#### Excerpt to read
[Begin]

Ha, that was definitely my ringtone a couple of months ago (awesome song).

I have a BlackBerry, but right now it is section of Night Fever - Bee Gees.


----------



## unepagaille (Jul 24, 2008)

I just downloaded the CTU Ringtone from 24 for now, but my next plan was to do up a Final Countdown ringtone.. for Gob of course


----------



## Sniper4u (Jun 25, 2008)

tacsniper said:


> what program are you guys using to do this?


You can make a ringtone in iTunes out of any audio track you have in your library. Google making ringtones in iTunes for directions. If you still have problems repost here and I will assist you. 
I have over 50 made up. One for almost every contact.


----------



## Andrew Pratt (Feb 16, 2007)

I use the Mission Impossible theme song but have used also recently used...

007 bond intro
Wallace & Gromitt
Canon in D Major


----------



## Crewser (Jun 12, 2007)

Sniper4u said:


> You can make a ringtone in iTunes out of any audio track you have in your library. Google making ringtones in iTunes for directions. If you still have problems repost here and I will assist you.
> I have over 50 made up. One for almost every contact.


I tried making them in iTunes with no success. It now requires you to purchase the song from them. When I try it with songs that I have purchased, I get an error. iTunes could not connect to the iTunes store. An unknown error occurred (11556)

[End]

#### Required actions
[1] Quote the ringtone thread from "I just downloaded" up to and including "to do this?".
[2] In the ringtone thread, how many ringtones does Sniper4u say they have made?
The listing that comes next is from a separate source.

#### Information provided
[Begin]

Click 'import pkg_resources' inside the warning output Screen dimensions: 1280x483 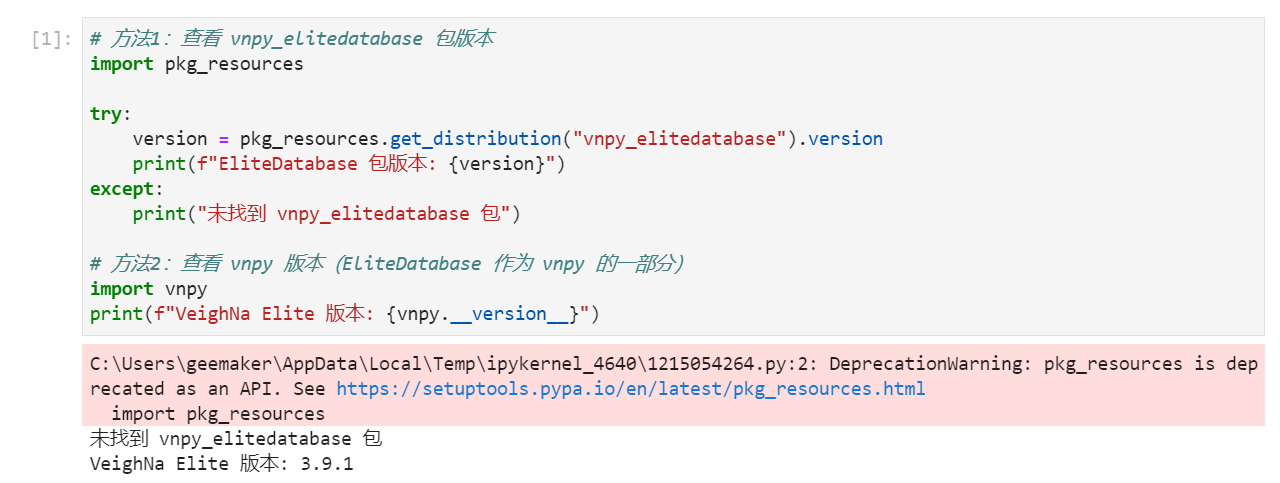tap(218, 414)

[End]

#### Responses to the exercise
[1]
I just downloaded the CTU Ringtone from 24 for now, but my next plan was to do up a Final Countdown ringtone.. for Gob of course


----------



## Sniper4u (Jun 25, 2008)

tacsniper said:


> what program are you guys using to do this?

[2] Over 50, one for almost every contact.